This helped us identify additional expectations regarding pharmacovigilance and social media, such as misuses, counterfeit drugs, drug-drug and food-drug interactions, and ADRs in specific populations such as pregnant women. It also permitted us to identify potential stakeholders—health care professionals, regulatory agencies, pharmaceutical companies, and patients—and establish the necessity of measuring the impact of mining social media, the interest in integrating this approach in a practical way in addition to classical reporting systems, and how we can be confident about the findings.

ResultsOverview of Results

Figure 2 depicts the full review process and shows the number of citations excluded at each step.

A total of 1032 publications were identified in PubMed and Embase after duplicates (n=38) were removed. After applying the exclusion criteria to the titles, abstracts, and full texts, 11 citations were relevant to the research question at the end of the screening process (stage 3).

An additional 2 publications were added based on our personal previous knowledge, and 11 studies were identified by the references cited in the publications that were initially selected or by checking other articles that cited these publications on Google Scholar—7 via references and 4 via citing papers.

A total of 24 publications were finally included in the chart process. Of these, 11 (46%) were analyzed for theme 1 (identification) [11,28-37] and 13 (54%) for theme 2 (extraction) [38-50]. The detailed results of charting the data are displayed in Multimedia Appendix 1 and Multimedia Appendix 2.
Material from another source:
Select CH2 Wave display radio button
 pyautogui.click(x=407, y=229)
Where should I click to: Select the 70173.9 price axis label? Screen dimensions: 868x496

‎Figure 2. Flowchart of our mapping process and study selection.View this figure

Theme 1: IdentificationOverview

A total of 11 studies described a manual (or mixed) approach for identifying drug-ADR pairs in patients’ narratives that were posted on social media. The majority of these studies were performed in the United States (6/11, 55%) or in France (3/11, 27%). Of these 11 studies, 4 (36%) were published in 2014 and 2 (18%) before 2010—in 2007 [36] and 2009 [34].

In 3 out of the 11 (27%) studies, the authors used the term “adverse event” rather than “adverse drug reaction” to refer to problems reported by patients in social media [30,32,35]. Pages et al justified this in their methodology by stating that the events reported by patients “were not analyzed by health professionals to assess the causal relationship” with the drug [35].

Table 3 details the steps identified in the studies to conduct the manual analysis: (1) selection of data sources, (2) data collection, (3) identification of drug-ADR/AE pairs, and (4) results evaluations.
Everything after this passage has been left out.